In the general case, the warmest air in winter is at ground level, where the sun heats the earth and the earth heats the air just above it. It gets steadily colder from there, right up to the tropopause, so if it’s 10 below where you’re standing, you can imagine how much colder it is farther up.
In the case of the South Pole, much, much colder. I have a meteorologist friend who spent a season at the Pole during the sunless Antarctic winter. On a regular basis, he would launch weather balloons into the sky that would radio data back to the observatory as the balloons rose through the troposphere. The dark sky was so uniform and windless, with the temperature steadily dropping with altitude, that when the balloons finally popped and the instruments crashed back to earth, they would sometimes land within 100 yards of where they had been launched hours earlier.
We would have the same uniform conditions here in Vermont and New Hampshire – no weather to speak of – except that we also have daylight, short though it may be. During the day, the sun heats the ground and the ground heats the air. At night, when the sun’s energy is removed, colder air aloft sinks toward the ground and replaces the warmer air near the surface. This lead to the inverse of the “it gets colder as you go up” rule, and is aptly named an “inversion.”
Inversions are common winter events, especially on clear nights when the air has plenty of opportunity to cool and sink. Sometimes these inversions can be very local affairs – think of the woodsmoke that seems to reach an invisible ceiling a few dozen feet above the chimney and spread sideways. The cooling woodsmoke has reached a layer of air that is warmer than it is (perhaps from the sunny day before) and lost its upward mobility.
Inversions can be regional affairs that cover entire valleys or states. Winter climbers in the Green and White Mountains – especially those inclined to get an early start on a frosty morning – may find that the snow-capped peaks look like islands poking up out of a sea of thicker air. The overnight inversion has trapped the dust, debris, and pollution down near ground level. This phenomenon can be especially pronounced in western cities like Salt Lake City and Denver, where nights tend to be clear and where high mountains block the wind, allowing inversions to remain in place for weeks at a time.
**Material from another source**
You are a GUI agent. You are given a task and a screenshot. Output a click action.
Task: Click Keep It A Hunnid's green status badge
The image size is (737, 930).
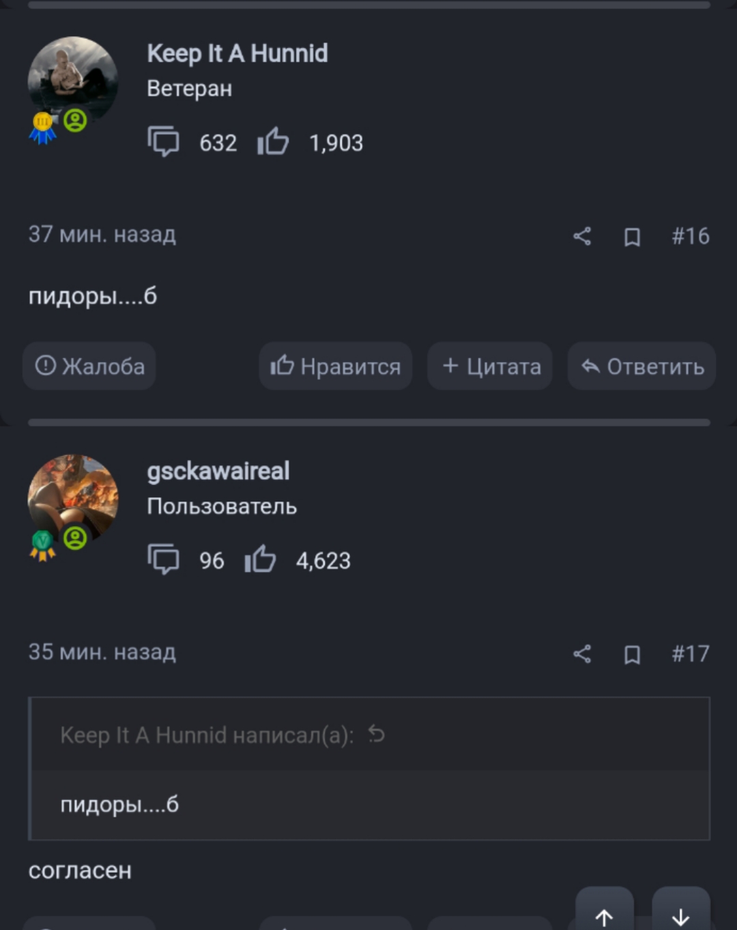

In our case, winter inversions rarely last very long before a new weather front sweeps in to re-mix the atmosphere. A warm front, when warm air from elsewhere slides in over the colder air near the ground, is also a time when the “it gets colder as you go up” rule is turned on its head. If the cloud edges look blurred and indistinct, the front may be “warm” to us but is still cold enough that all the moisture is frozen. Get ready for snow.
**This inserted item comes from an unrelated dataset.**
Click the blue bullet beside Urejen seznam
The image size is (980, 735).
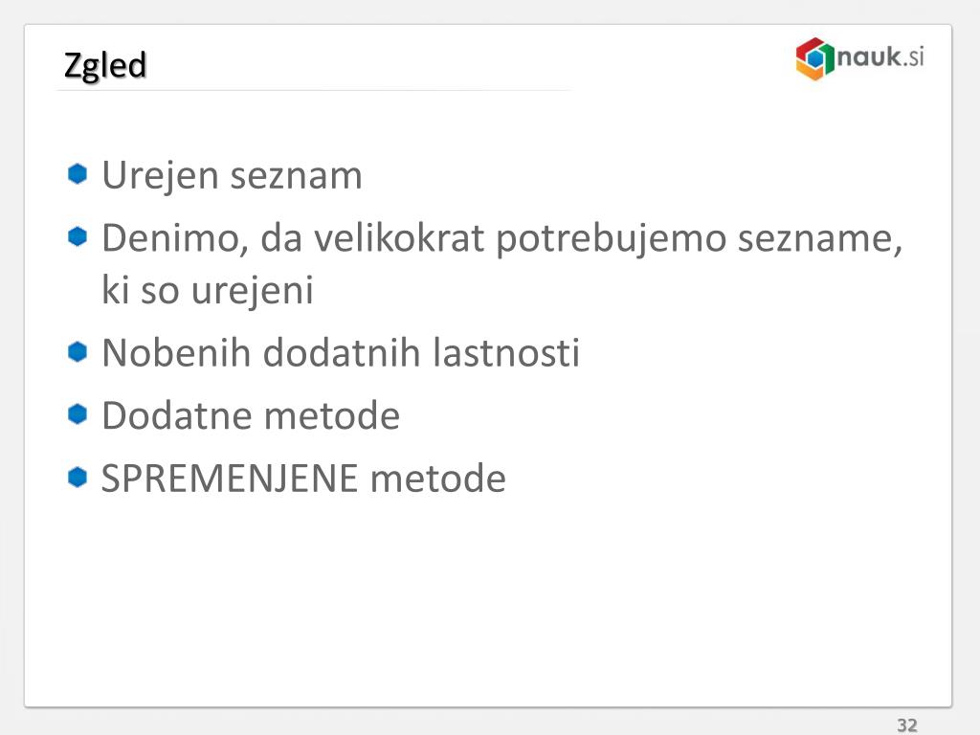coord(78,174)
When the clouds look sharp-edged and cottony, however, liquid water is on the way. If there’s enough cold air between the clouds and the ground, the falling moisture may crystallize into snow – perhaps heavy snow. But if the clouds are low and the cold layer thin, prepare yourself for the most depressing of winter phenomena: freezing rain. Or just rain altogether.
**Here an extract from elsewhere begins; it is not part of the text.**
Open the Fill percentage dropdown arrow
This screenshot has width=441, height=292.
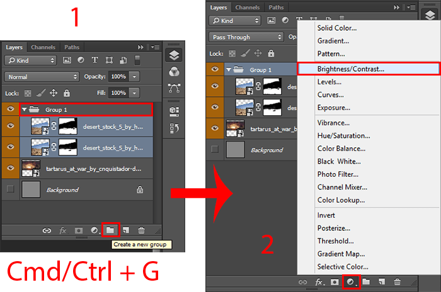point(135,93)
Last March, I saw a winter sky that caused me to double-take. The field where I was walking was covered in snow, the day was cold, and everything from the trees down looked like mid-winter. But overhead, a warm front was rafting in a lovely, summery scene of puffy cumulus clouds, looking for all the world like mid-June. After the boring skies of winter, it was a sight I wasn’t sorry to see. I would have taken a photograph, but in this day of digital manipulation, it would have looked fake.